By: Jennifer Stromsteen

Purchases of new homes in the U.S. plunged more than forecast in March to the slowest level in nearly 17 years as tighter loan rules and rapidly dropping prices caused buyers to disappear. Sales fell another 8.5 percent in the latest month to an annual rate of 526,000, the slowest since October 1991, from a 575,000 pace the previous month, the Commerce Department announced today in Washington. From December 2002, until December 2006, sales of new homes were more than one million per year, peaking at the rate of slightly over 1.3 million annual new home sales in July of 2005.

I was particularly dumbfounded with this gem of wisdom as stated in a Bloomberg news story today, "The threat of a prolonged recession is growing as lower home values constrain consumer spending and persistent declines in homebuilding subtract from economic growth."

Gee, are they geniuses or what?

We've gone from a rate of 1.3 million new homes bought per year in 2005 down to just over 526 thousand per year as of 3 years later. Housing construction accounts for almost one fourth of the economy. It is a huge portion of our economy. And the new housing industry has collapsed by 60% in a 3 year period. The mainstream news media views those figures as indicating only a risk of prolonged recession. Those numbers are absolutely horrible. Home builders are going under by the boatload. Work has dried up for tens of thousands of tradesmen. And this is described as merely a risk of recession?

Don't rely on the geniuses in the financial media to warn you of the real truth, that we are headed for an economic depression. I would rate their hindsight at 20/60, and that is being generous. I would assing their predictive abilities at 0/0.

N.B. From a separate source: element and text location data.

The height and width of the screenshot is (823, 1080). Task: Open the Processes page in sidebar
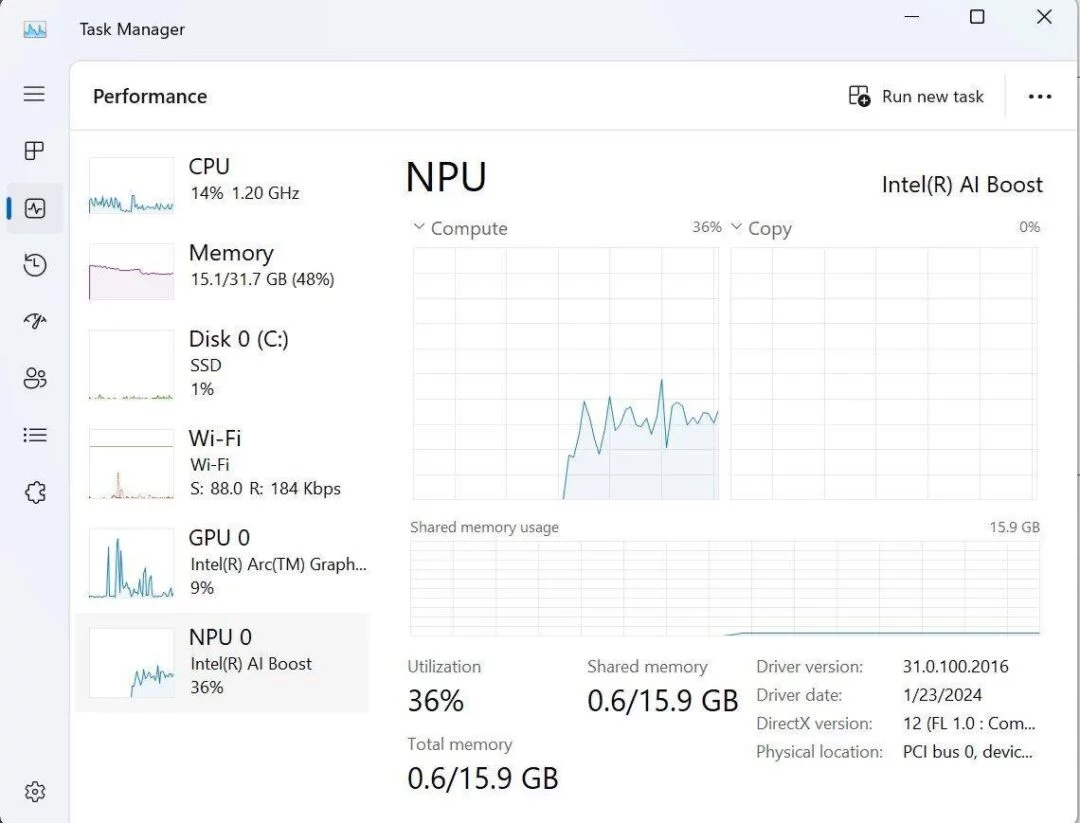33,151
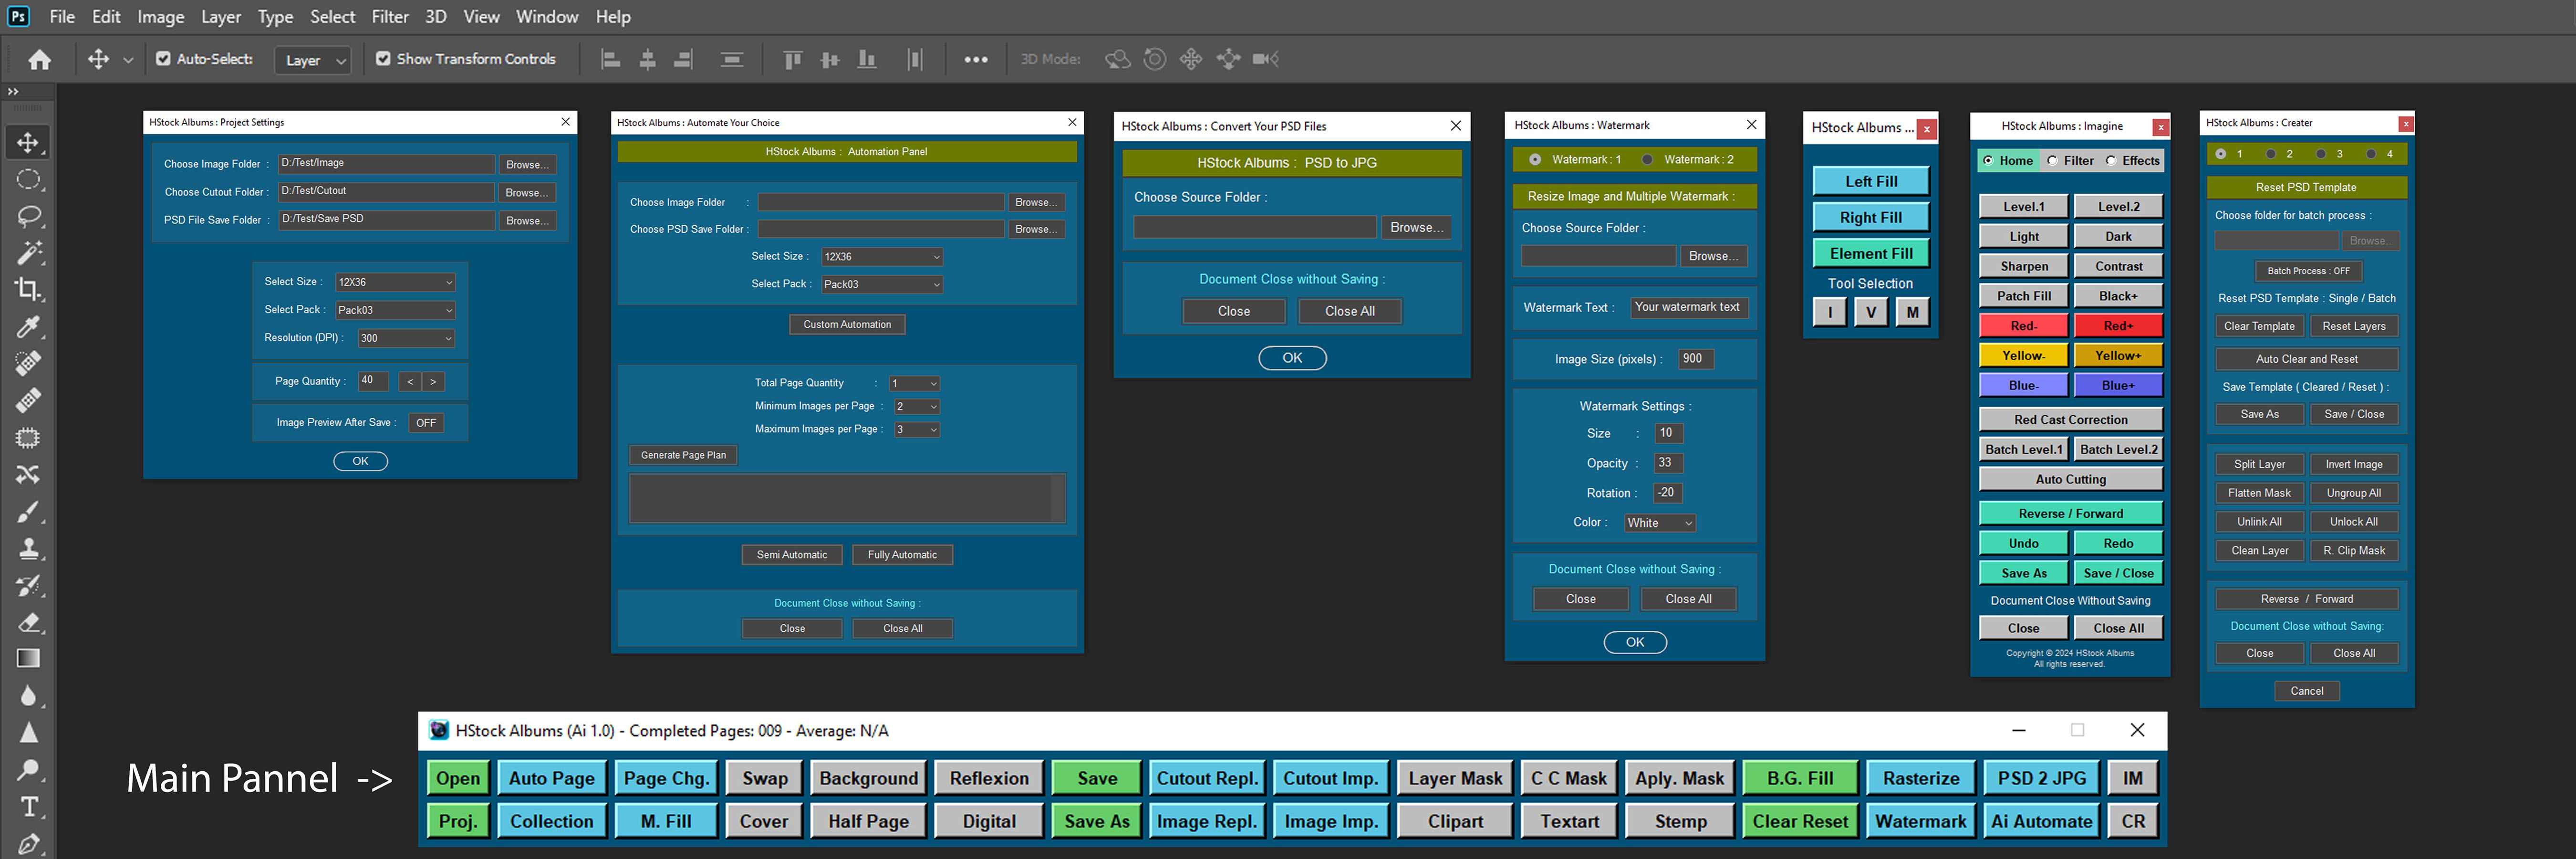Select the Crop tool
This screenshot has height=859, width=2576.
tap(28, 289)
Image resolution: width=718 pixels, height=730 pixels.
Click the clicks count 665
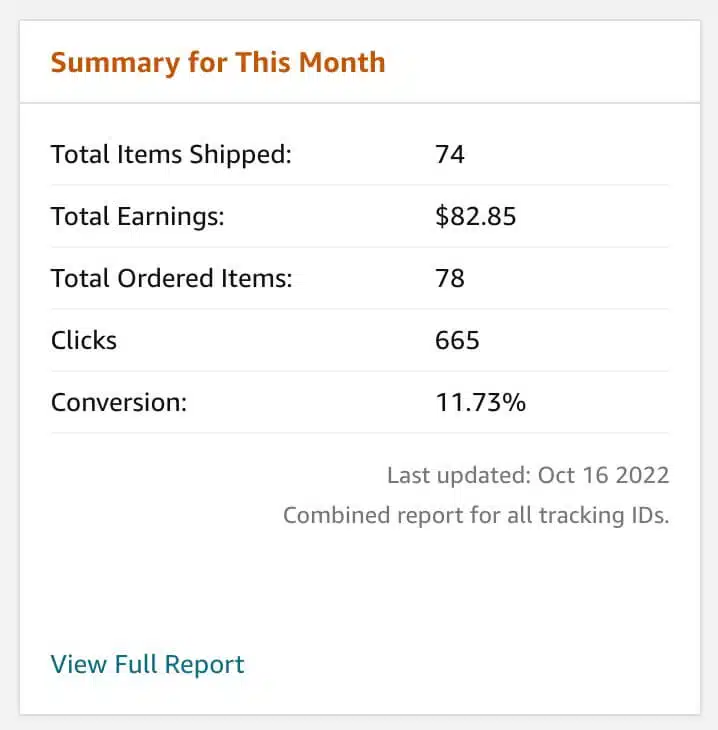coord(457,340)
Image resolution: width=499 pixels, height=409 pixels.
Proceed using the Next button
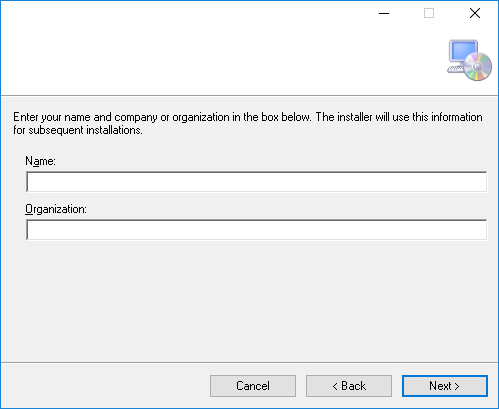[x=445, y=386]
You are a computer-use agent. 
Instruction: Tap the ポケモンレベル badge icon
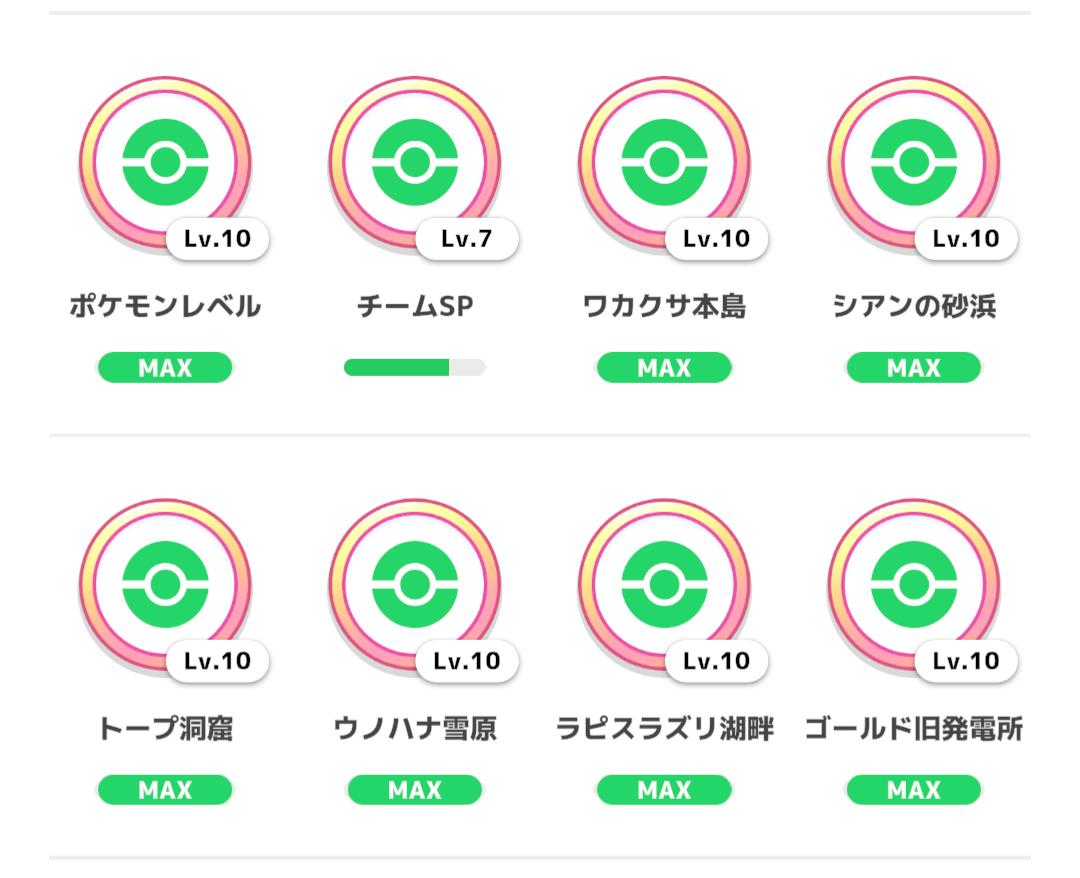click(165, 163)
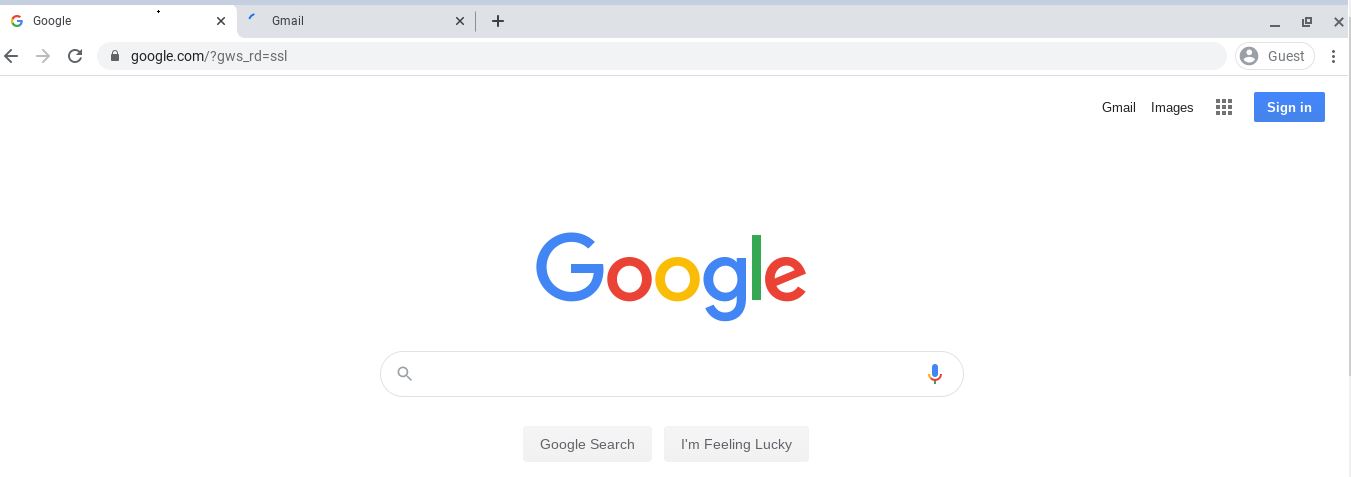Click the browser forward arrow

point(43,56)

Home buyers are just about shut out of the real estate market. Extremely tight lending standards are making it nearly impossible for everyone but those with impeccable credit and tens of thousands of dollars sitting around idly in a bank account to qualify for a mortgage loan.

The economy is crashing. Derivatives abuses by Wall Street have ruined the financial system of the world. The dollar will be diluted constantly with each passing week as the Wall Street insiders get bailout cash in "small" chunks of $50 to $75 billion at a time. And as a result everything will cost more.

Get prepared while there is still time, the worst is yet to come.